Where you have both — Claude Enterprise on claude.ai, plus the Compliance Log on your reviews — the two are complementary: the API binds identity and timing, the Compliance Log carries the substance. A reconciliation that joins them on timestamp + user + filename (every API session that touched a P&P, matched to its Compliance Log output, with the unmatched rows flagged) is a natural next build.

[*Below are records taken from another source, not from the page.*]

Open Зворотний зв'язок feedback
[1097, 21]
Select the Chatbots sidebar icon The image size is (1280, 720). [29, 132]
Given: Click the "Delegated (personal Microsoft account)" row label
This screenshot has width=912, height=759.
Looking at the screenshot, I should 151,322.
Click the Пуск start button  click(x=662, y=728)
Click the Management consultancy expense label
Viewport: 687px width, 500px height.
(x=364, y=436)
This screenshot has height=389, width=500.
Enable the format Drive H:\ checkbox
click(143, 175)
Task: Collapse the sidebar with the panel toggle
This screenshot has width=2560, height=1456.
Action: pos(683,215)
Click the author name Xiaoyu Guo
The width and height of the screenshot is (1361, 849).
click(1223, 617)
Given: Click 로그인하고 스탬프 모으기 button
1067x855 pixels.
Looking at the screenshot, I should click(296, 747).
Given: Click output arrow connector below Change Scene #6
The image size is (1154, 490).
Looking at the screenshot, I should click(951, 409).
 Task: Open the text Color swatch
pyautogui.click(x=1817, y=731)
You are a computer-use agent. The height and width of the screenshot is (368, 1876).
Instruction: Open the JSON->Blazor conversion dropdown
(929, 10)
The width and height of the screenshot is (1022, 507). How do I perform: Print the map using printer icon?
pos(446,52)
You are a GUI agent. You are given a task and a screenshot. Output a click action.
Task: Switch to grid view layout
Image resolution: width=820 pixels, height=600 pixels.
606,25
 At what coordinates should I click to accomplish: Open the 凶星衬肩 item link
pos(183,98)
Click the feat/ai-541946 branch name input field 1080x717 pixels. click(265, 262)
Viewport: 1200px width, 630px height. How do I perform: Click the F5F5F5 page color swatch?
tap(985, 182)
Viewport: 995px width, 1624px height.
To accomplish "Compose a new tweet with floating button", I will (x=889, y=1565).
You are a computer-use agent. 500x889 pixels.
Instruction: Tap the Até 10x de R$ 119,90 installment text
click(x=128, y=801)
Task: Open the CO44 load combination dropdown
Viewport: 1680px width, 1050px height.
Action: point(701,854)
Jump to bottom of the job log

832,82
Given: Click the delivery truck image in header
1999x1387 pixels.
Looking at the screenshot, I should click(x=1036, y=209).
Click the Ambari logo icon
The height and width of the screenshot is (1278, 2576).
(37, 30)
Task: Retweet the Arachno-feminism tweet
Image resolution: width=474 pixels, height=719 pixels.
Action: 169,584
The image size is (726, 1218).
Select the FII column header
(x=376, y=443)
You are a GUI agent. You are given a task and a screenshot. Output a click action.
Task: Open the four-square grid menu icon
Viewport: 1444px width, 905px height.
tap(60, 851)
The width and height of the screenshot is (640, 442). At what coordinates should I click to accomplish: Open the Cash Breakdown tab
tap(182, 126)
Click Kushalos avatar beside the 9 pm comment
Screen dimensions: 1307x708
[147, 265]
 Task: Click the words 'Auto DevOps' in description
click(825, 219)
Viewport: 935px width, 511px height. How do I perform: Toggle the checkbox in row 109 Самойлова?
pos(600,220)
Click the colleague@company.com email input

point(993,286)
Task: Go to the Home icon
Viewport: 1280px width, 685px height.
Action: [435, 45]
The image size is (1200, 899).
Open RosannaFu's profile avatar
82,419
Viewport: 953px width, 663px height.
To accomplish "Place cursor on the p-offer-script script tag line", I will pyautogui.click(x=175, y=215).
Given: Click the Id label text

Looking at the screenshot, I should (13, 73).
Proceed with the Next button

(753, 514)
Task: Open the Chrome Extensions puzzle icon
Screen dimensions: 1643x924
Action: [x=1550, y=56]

To be clear: that reconciliation tooling is not built yet. It is a near-term pilot, and it only helps for claude.ai sessions — Cowork has nothing on the API side to join against. Today the durable move is simpler: run the Compliance Log on every review and keep its output, in your own retained library, alongside whatever the API export gives you.

Turning the feed on

The Compliance API is admin-only. It is unlocked by a Compliance Access Key the primary owner creates in claude.ai (full access), or an Admin API key in the Console (Activity Feed only). The CCO usually needs IT to enable it. Here is a request template the CCO can hand IT verbatim:

Compliance team request: Enable + export Claude Compliance API for
audit-trail review.

Scope: Members of {[email protected]}.
Slice: Sessions where attached files match /pp/* OR session title contains
       any of {"P&P", "policy", "review", "refresh", "Compliance for Claude"}.
Frequency: Monthly export, NDJSON or CSV (Anthropic retains 180 days, so
           export on a schedule and retain on our side).
Retention: 7 years on our side (matches firm's compliance record-retention
           policy).
Reason: Standing audit-trail program for AI use on compliance work.
        Supports OCC AI accountability expectations + your AI inventory
        obligations.
Note: claude.ai sessions only — Claude Cowork is not covered by the
      Compliance API, so Cowork reviews rely on the Compliance Log artifact.
Destination: {[email protected]} SharePoint library
             "Compliance for Claude Reviews / _evidence-feed".

Compliance team owns the report and remediation; IT owns the feed plumbing.

What you can do today

  1. Check your plan. Enterprise almost certainly has the Compliance API (ask IT to enable it). Team has a capped CSV audit export only. Pro has none.
  2. Turn on the feed for your claude.ai sessions and export it on a schedule into a library you control. Anthropic keeps only 180 days, so the retained copy is on you.
  3. Use the Compliance Log on every P&P review — especially in Cowork, where the API cannot reach. The Compliance Log drops into any project or Cowork session.
  4. Keep the Compliance Log outputs in your own retained library. Same SharePoint folder as the API export. See the Microsoft 365 walkthrough for the recommended folder shape.